§ **Saved entries**
=== Section Start ===
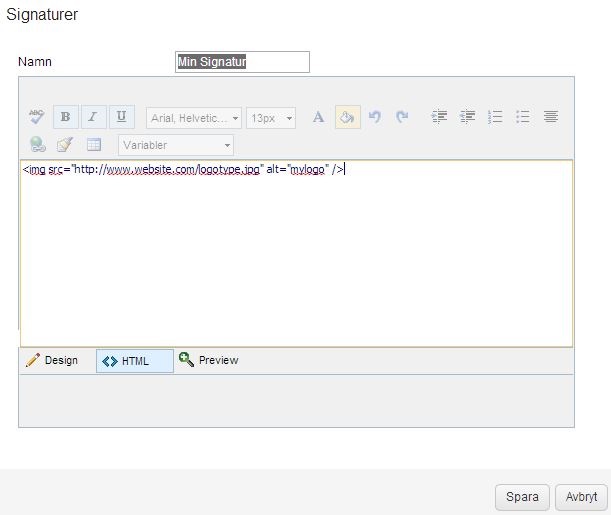The image size is (611, 515).
Task: Open the Arial, Helvetica font family dropdown
Action: (194, 118)
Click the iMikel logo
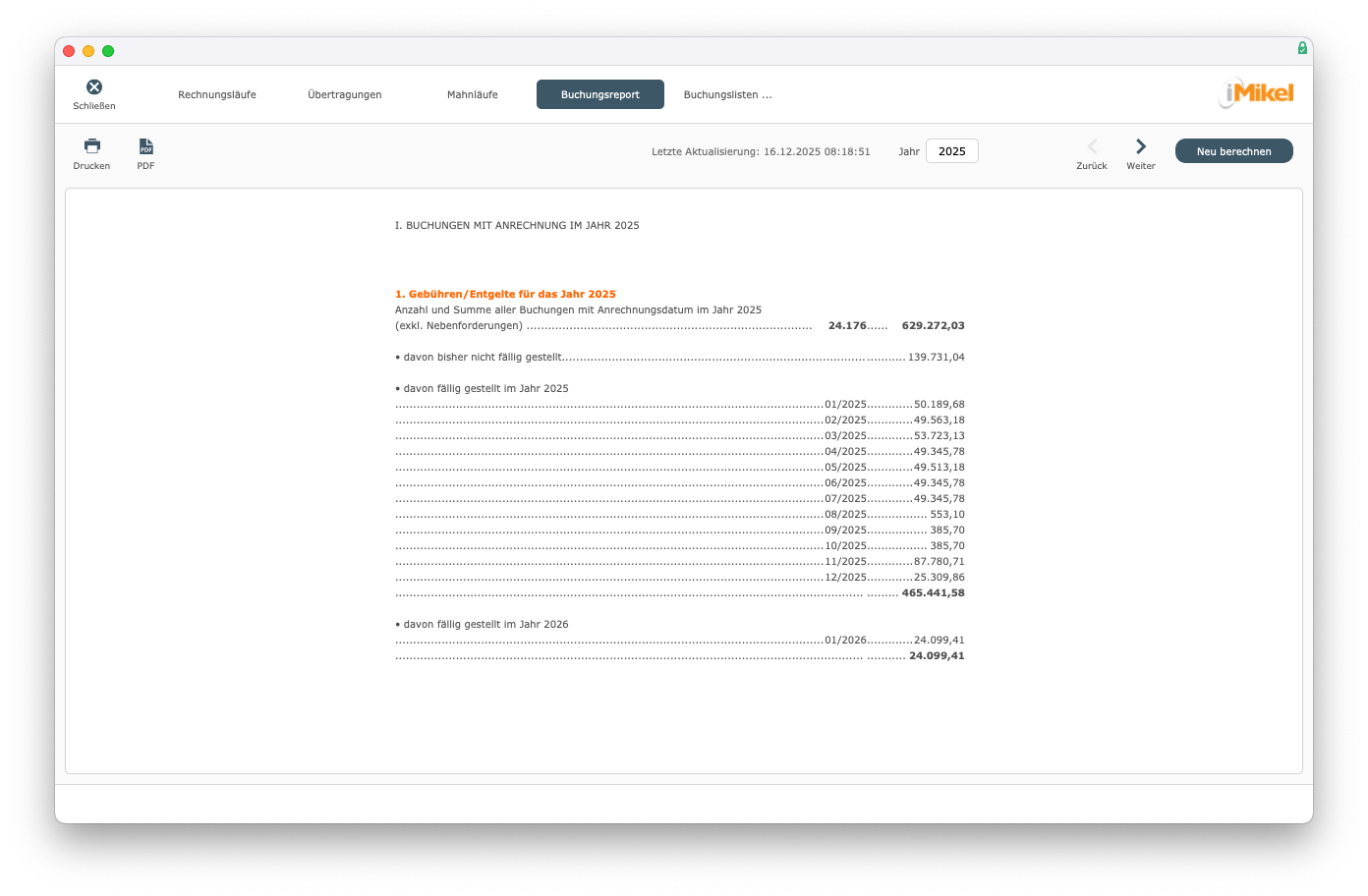This screenshot has height=896, width=1368. (1257, 93)
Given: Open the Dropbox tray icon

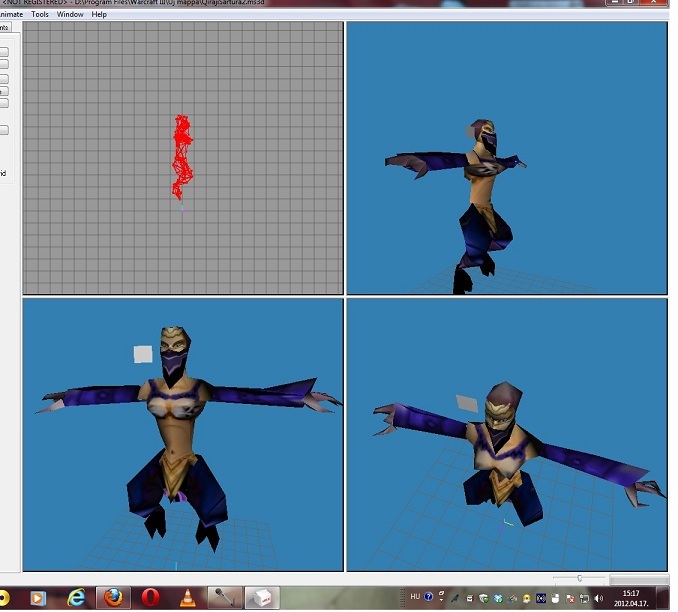Looking at the screenshot, I should click(498, 599).
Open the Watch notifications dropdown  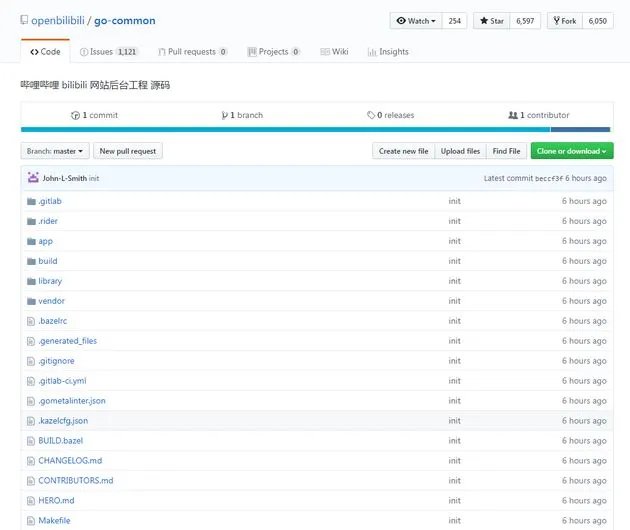[x=416, y=21]
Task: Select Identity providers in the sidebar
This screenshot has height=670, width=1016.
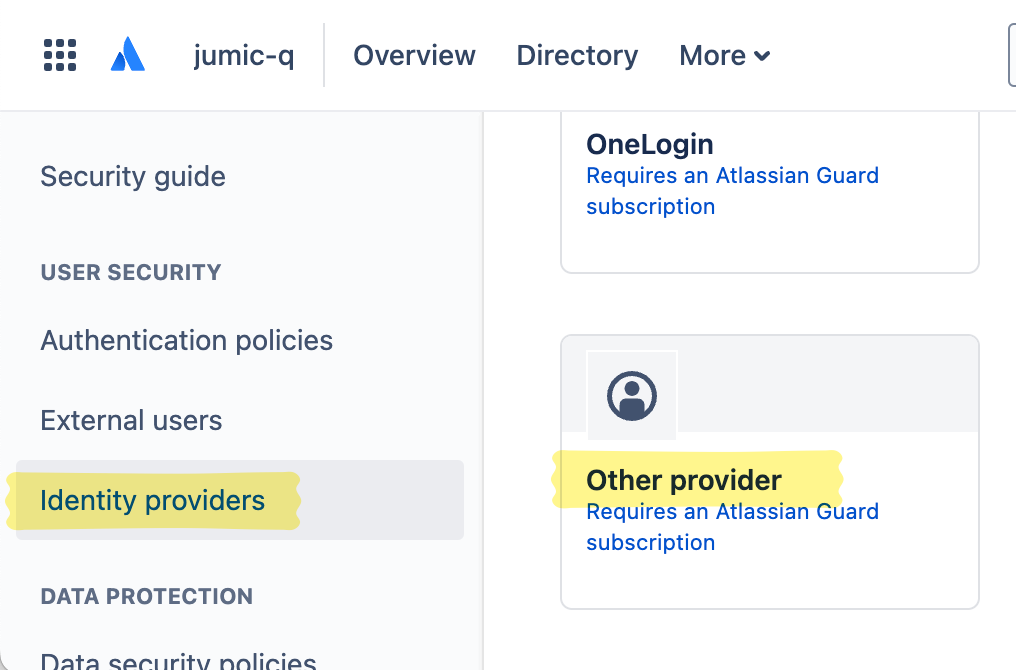Action: click(x=152, y=500)

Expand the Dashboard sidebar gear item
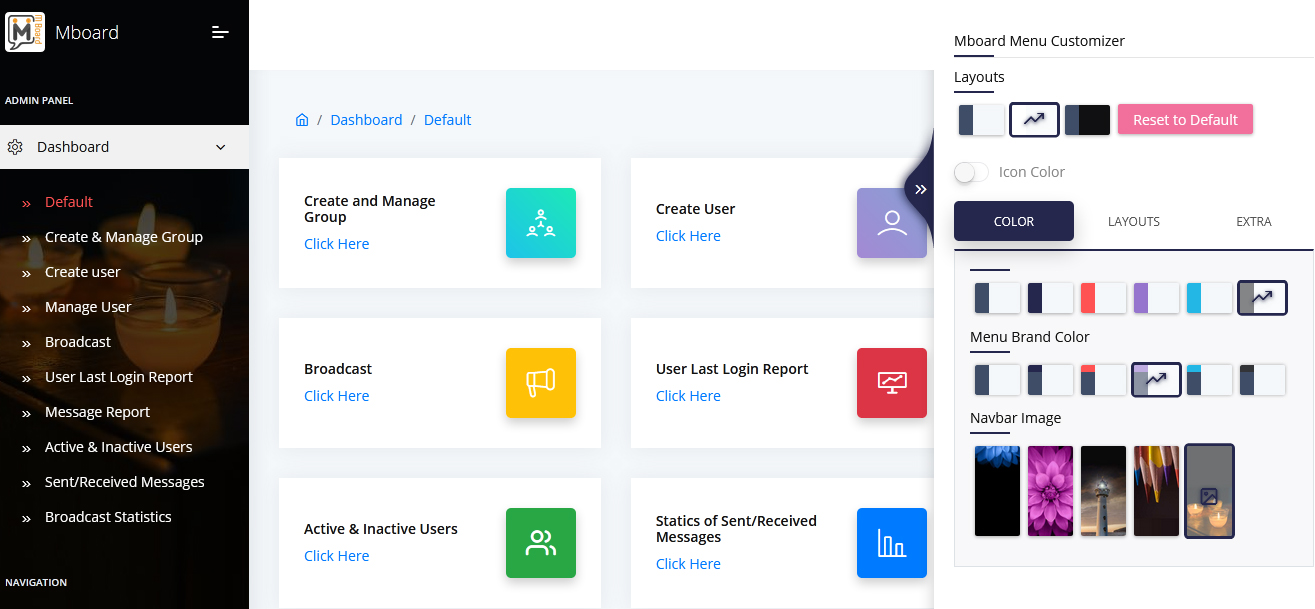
=== Section End ===
§ **Your goal**
Your answer must be exactly the lines from the one containing "Task: Select Identity" through the last line of the records above, both included, with every picture left out.

§ **Exercise output**
Task: Select Identity providers in the sidebar
This screenshot has height=670, width=1016.
Action: click(x=152, y=500)

Expand the Dashboard sidebar gear item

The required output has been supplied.